In previous studies, strong associations were observed between Aspergillus infection and NTM-PD. A cross-sectional study reported that among 126 CPA patients, 14.9% had NTM-PD, making it one of the most common underlying lung diseases [29]. Another case-control study also showed that positivity for Aspergillus serology in patients with bronchiectasis with NTM-PD was 5-fold that in those without NTM-PD [14]. In agreement with these results, we observed that NTM-PD was associated with an increased risk of aspergillosis in patients with bronchiectasis. However, only 1 of 19 patients with NTM-PD developed aspergillosis. As the number of patients with NTM-PD was small, our results should be interpreted with caution, and future studies with larger sample sizes are warranted to unveil the link between NTM-PD and increased risk of aspergillosis in patients with bronchiectasis.

ICS use has been regarded as a major risk factor for Aspergillus infection in patients with cystic fibrosis [30,31,32]. In a recent study, the use of ICS in patients with cystic fibrosis was associated with the isolation of Aspergillus fumigatus in sputum [33]. It has not been clear until now whether the use of ICS increases the risk of aspergillosis in patients with non-cystic fibrosis bronchiectasis. In this study, the use of ICS was associated with an increased risk of incident aspergillosis in univariable analysis; however, the association disappeared after adjustment for covariates in the multivariable analysis. Likewise, the small number of aspergillosis cases might have been related to the statistical insignificance of the use of systemic corticosteroids in patients with bronchiectasis. Thus, future studies are needed to clarify the relationship between corticosteroids use and the development of aspergillosis in patients with bronchiectasis.

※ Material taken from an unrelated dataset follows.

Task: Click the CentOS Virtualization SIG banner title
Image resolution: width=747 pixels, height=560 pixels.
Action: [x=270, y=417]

In this study, it was necessary to exclude bronchiectasis cases in which aspergillosis was diagnosed within one year after the diagnosis of bronchiectasis (approximately 0.5% of patients with bronchiectasis) to establish the aspergillosis-naive bronchiectasis cohort. Nevertheless, this finding indicates that some patients with bronchiectasis had coexisting aspergillosis at the time of cohort enrolment. Thus, it is important to develop appropriate clinical strategies to diagnose aspergillosis in patients with newly diagnosed bronchiectasis. However, there is no consensus on this issue. Only the ABPA test for etiologic evaluation has been mentioned in the recently revised British Thoracic Society guidelines for bronchiectasis [34]. Therefore, further studies regarding the evaluation and management of aspergillosis when bronchiectasis is diagnosed are urgently required.

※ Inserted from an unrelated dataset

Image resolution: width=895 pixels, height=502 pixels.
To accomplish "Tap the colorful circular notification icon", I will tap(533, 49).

There are several limitations of this study, mostly due to the limitations of the NHIS data related to ICD-10 diagnosis codes. First, we were unable to obtain clinical, radiological, or microbiological information. Second, defining aspergillosis based on ICD-10 codes may underestimate the actual cases of aspergillosis. Third, the incidence of aspergillosis was relatively small, which might have led to a lack of statistical significance in the potential risk factors.

5. Conclusions

The incidence of aspergillosis in patients with bronchiectasis was approximately 5-fold that in patients without bronchiectasis. The risk was higher in the female and younger (<60 years) patients. The risk factors for incident aspergillosis in bronchiectasis were comorbid pulmonary diseases, such as COPD, previous pulmonary TB, and NTM-PD. When managing patients with bronchiectasis, clinicians should consider paying more attention to those with comorbid pulmonary diseases in order to diagnose aspergillosis early and plan effective treatment.